> **Exercise directions**: Please return all of the records that follow, exactly as written.
★ ★ ★ ★
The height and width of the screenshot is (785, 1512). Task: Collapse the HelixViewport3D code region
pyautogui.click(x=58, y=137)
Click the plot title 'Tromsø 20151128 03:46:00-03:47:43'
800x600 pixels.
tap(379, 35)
★ ★ ★ ★
> **Finished exercise**:
The height and width of the screenshot is (785, 1512). Task: Collapse the HelixViewport3D code region
pyautogui.click(x=58, y=137)
Click the plot title 'Tromsø 20151128 03:46:00-03:47:43'
800x600 pixels.
tap(379, 35)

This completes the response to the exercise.